BEGIN

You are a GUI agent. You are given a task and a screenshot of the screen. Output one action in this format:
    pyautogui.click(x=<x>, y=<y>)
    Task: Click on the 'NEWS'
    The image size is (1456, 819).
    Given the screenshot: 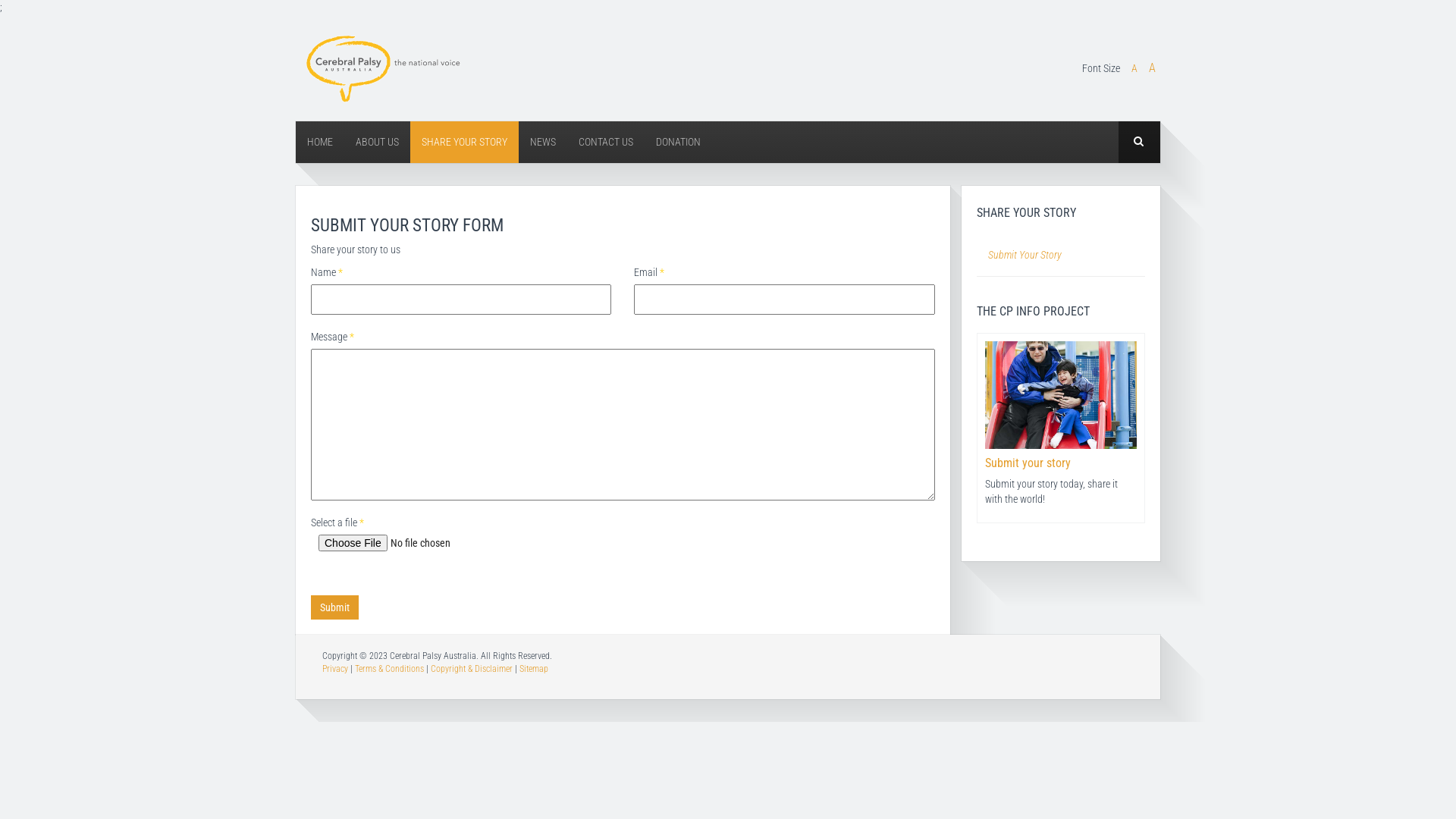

END

### WHAT IS EXPECTED
Rewrite the data above, changing every "screenshot" to "screen image" and keeping everything else the same. Omit the pictures from your answer.

### RIGHT ANSWER
You are a GUI agent. You are given a task and a screen image of the screen. Output one action in this format:
    pyautogui.click(x=<x>, y=<y>)
    Task: Click on the 'NEWS'
    The image size is (1456, 819).
    Given the screen image: 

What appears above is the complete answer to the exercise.